Forest Service reducing BWCA entry permits by 13% for upcoming season

Outdoor enthusiasts travel by canoe through several of the hundreds of fresh water lakes that make up the Boundary Waters in September of 2019 in the northern woods of Minnesota. (Photo by Andrew Lichtenstein/Corbis via Getty Images) (Andrew Lichtenstein/Corbis via Getty Images / Getty Images)

The U.S. Forest Service is reducing the number of entry permits for the Boundary Waters Canoe Area Wilderness this year by around 13% in response to overcrowding, congestion and damage to natural resources.

The Forest Service said they are eliminating about 37 permits per day for May through September, which equates to about 5,700 fewer permits available for the season. The average group size per permit is 4 people, according to officials, which means about 22,800 fewer people will be allowed to enter the BWCA this summer.

There are still more than 37,500 overnight paddle and hiking permits available or reservation during that time period.

Officials said the chance was made in response to visitor comments about overcrowding, congestion in travel routes and damage to natural resources.

The BWCA and the Superior National Forest as a whole has seen an uptick in visitors amid the COVID-19 pandemic as people have looked for a safe way to get outside. But as use of the area increased, so have instances of people not practicing Leave No Trace ethics.

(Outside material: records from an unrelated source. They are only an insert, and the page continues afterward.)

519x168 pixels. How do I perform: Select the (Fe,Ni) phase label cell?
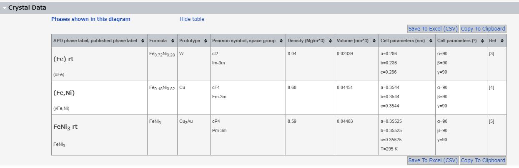pyautogui.click(x=99, y=98)
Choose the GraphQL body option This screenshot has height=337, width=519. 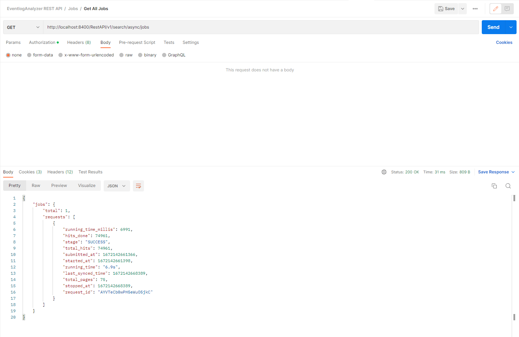coord(174,55)
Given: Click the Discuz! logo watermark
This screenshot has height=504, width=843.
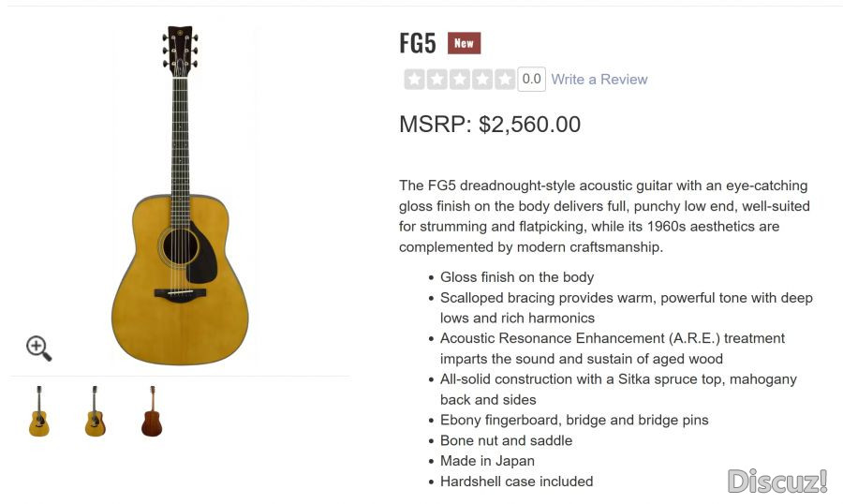Looking at the screenshot, I should (777, 481).
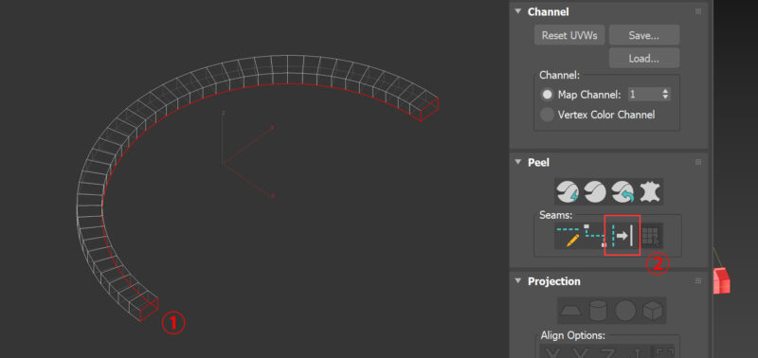Viewport: 758px width, 358px height.
Task: Collapse the Projection rollout
Action: click(517, 281)
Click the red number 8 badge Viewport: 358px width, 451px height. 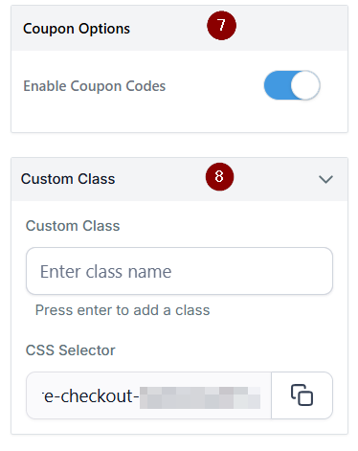[219, 176]
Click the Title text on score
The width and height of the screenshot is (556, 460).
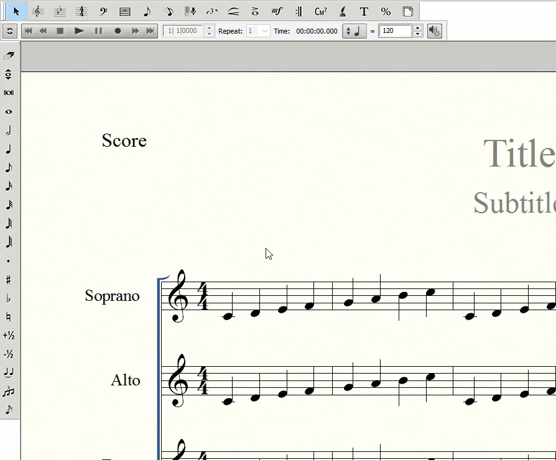(x=519, y=153)
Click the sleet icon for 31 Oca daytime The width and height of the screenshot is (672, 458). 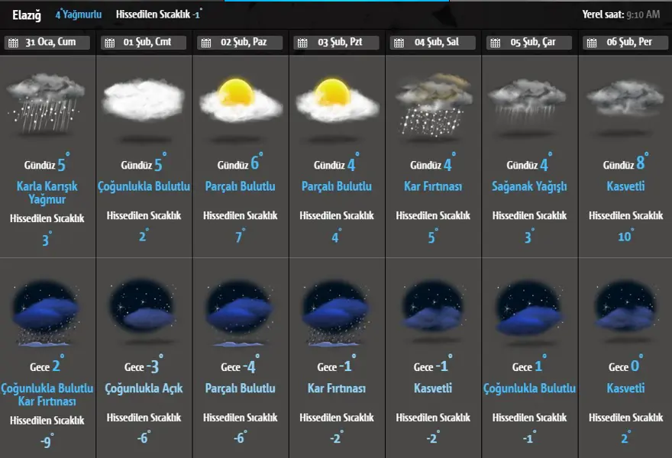[x=47, y=105]
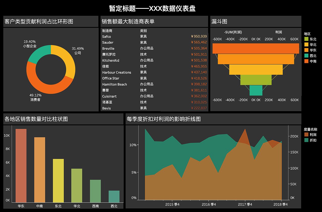This screenshot has height=212, width=322.
Task: Select the smallest 西北 bar
Action: tap(114, 196)
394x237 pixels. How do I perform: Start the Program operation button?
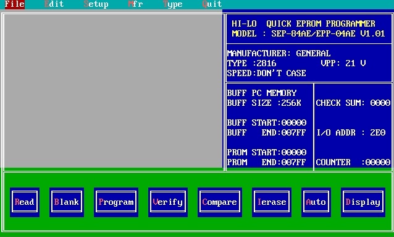[116, 202]
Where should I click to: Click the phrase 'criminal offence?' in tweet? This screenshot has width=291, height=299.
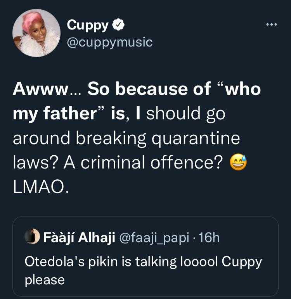coord(152,162)
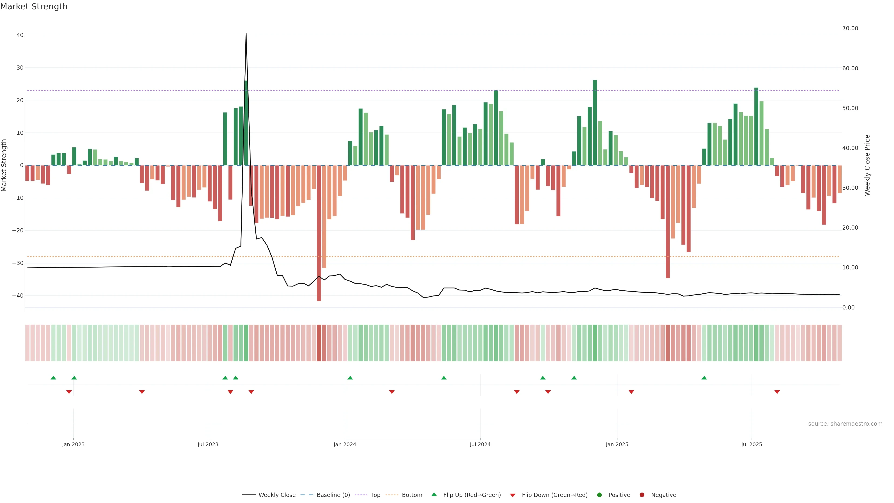The width and height of the screenshot is (894, 503).
Task: Click the Flip Up green triangle legend icon
Action: point(434,495)
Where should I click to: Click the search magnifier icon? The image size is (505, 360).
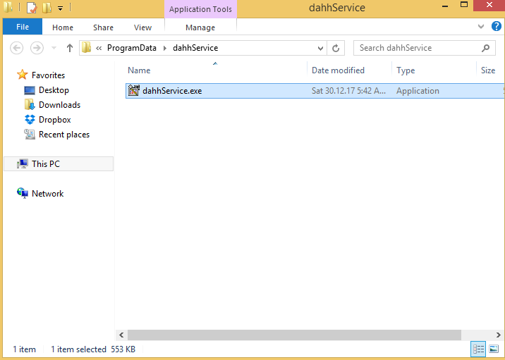point(485,48)

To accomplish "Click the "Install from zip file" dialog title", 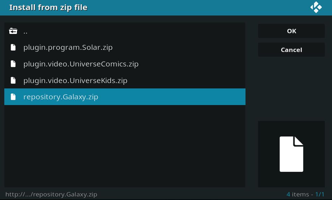I will click(48, 7).
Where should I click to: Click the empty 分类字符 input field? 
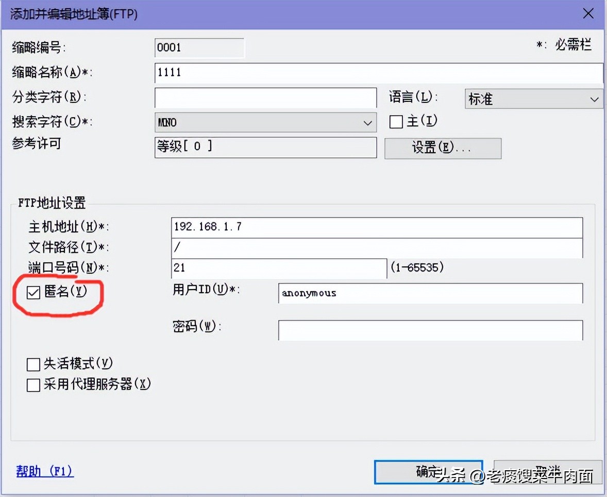point(265,98)
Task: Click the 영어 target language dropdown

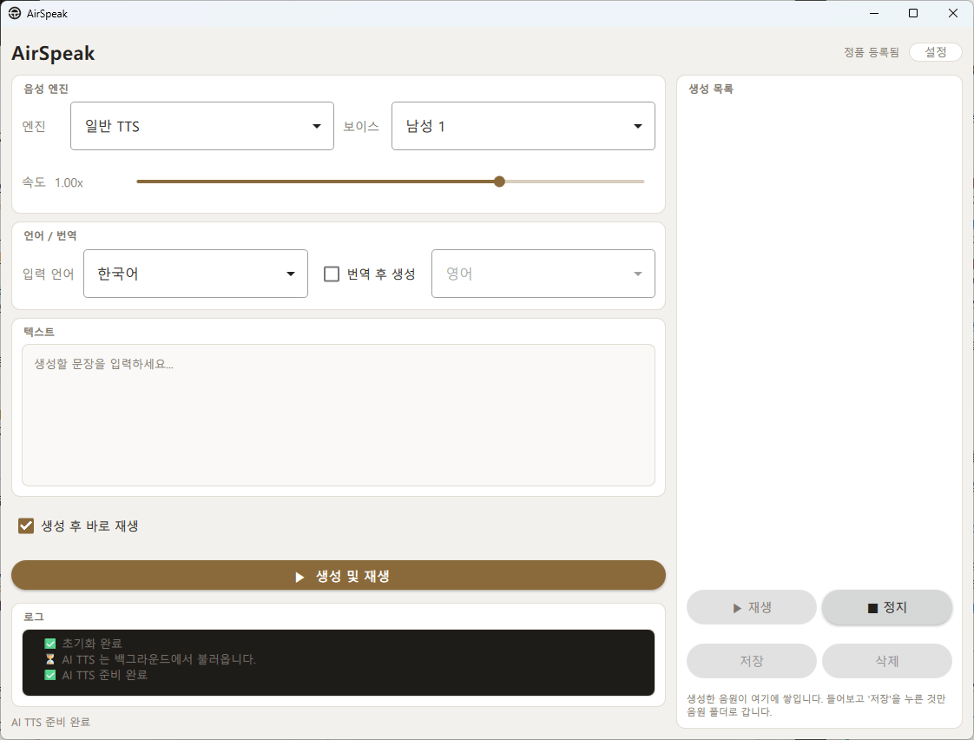Action: point(543,274)
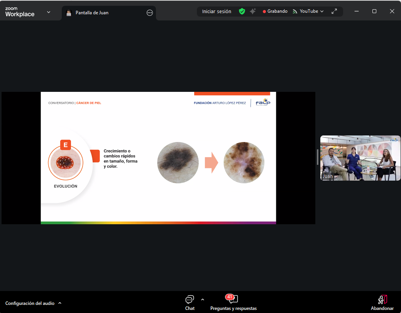The image size is (401, 313).
Task: Open Preguntas y respuestas panel
Action: [233, 302]
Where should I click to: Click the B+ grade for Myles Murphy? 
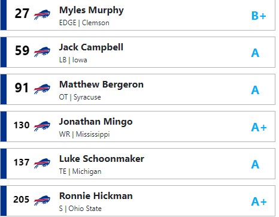click(x=259, y=16)
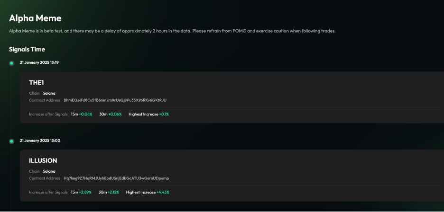Click the Highest Increase +4.43% value
Image resolution: width=444 pixels, height=212 pixels.
(x=148, y=192)
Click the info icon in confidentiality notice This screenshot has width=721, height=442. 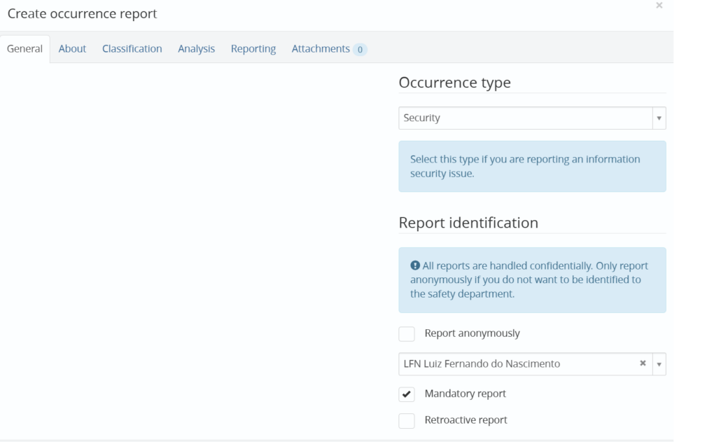click(x=414, y=266)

In 2020, the Forest Service shared photos of trash left behind at campsites and trees being cut down for firewood. The violations prompted officials to impose food storage restrictions on several lakes in the BWCA to reduce potential conflicts with bears.

The Forest Service said they have since enhanced their Leave No Trace Education Program and hired more permanent Wilderness Rangers to help mitigate concerns and ensure visitors continue to return to the BWCA year after year. 

The Associated Press contributed to this report.